▶ **TRY IT**
Output the lines below exactly, please, from the first line until the line with "Given: Open the 메탄올 탱크 수위 panel title menu", counting both.

▶ **RECORD EXTRACTS**

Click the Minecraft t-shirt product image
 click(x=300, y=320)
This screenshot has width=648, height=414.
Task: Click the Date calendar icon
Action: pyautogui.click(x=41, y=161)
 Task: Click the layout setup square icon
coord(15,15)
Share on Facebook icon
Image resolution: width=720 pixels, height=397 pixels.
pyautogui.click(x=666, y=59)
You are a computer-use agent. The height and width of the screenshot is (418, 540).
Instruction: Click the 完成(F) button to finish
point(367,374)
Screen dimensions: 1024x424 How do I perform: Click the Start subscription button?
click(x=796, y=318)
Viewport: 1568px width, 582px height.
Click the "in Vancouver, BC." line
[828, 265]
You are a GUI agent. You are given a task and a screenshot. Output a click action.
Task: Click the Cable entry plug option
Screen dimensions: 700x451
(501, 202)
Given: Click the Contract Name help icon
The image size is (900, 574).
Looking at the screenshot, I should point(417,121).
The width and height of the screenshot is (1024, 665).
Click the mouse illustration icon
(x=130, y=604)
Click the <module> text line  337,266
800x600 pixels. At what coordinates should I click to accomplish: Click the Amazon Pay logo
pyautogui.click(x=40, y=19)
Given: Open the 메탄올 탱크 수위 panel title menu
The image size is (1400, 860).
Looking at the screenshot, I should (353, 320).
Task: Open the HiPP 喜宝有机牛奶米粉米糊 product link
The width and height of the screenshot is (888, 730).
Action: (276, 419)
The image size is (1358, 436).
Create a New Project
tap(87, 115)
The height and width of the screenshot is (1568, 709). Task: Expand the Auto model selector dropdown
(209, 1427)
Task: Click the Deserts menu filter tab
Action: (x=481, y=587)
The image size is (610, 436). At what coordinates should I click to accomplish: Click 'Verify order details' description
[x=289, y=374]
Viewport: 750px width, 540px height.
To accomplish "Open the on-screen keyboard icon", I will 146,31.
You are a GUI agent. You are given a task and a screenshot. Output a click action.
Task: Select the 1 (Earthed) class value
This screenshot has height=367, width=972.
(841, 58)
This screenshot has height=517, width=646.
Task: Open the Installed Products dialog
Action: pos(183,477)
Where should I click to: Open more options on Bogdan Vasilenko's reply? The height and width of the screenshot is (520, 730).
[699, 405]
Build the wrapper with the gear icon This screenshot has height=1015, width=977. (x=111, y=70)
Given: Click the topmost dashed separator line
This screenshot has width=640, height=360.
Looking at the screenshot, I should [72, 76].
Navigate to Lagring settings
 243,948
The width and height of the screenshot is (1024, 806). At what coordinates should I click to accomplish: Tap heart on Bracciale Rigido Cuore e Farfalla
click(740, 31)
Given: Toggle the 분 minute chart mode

▶ **SOLUTION TO THIS EXERCISE**
Click the Minecraft t-shirt product image
 click(x=300, y=320)
This screenshot has width=648, height=414.
Task: Click the Date calendar icon
Action: pyautogui.click(x=41, y=161)
 Task: Click the layout setup square icon
coord(15,15)
Share on Facebook icon
Image resolution: width=720 pixels, height=397 pixels.
pyautogui.click(x=666, y=59)
You are a computer-use agent. The height and width of the screenshot is (418, 540).
Instruction: Click the 完成(F) button to finish
point(367,374)
Screen dimensions: 1024x424 How do I perform: Click the Start subscription button?
click(x=796, y=318)
Viewport: 1568px width, 582px height.
Click the "in Vancouver, BC." line
[828, 265]
You are a GUI agent. You are given a task and a screenshot. Output a click action.
Task: Click the Cable entry plug option
Screen dimensions: 700x451
(501, 202)
Given: Click the Contract Name help icon
The image size is (900, 574).
Looking at the screenshot, I should point(417,121).
The width and height of the screenshot is (1024, 665).
Click the mouse illustration icon
(x=130, y=604)
Click the <module> text line  337,266
800x600 pixels. At what coordinates should I click to accomplish: Click the Amazon Pay logo
pyautogui.click(x=40, y=19)
Given: Open the 메탄올 탱크 수위 panel title menu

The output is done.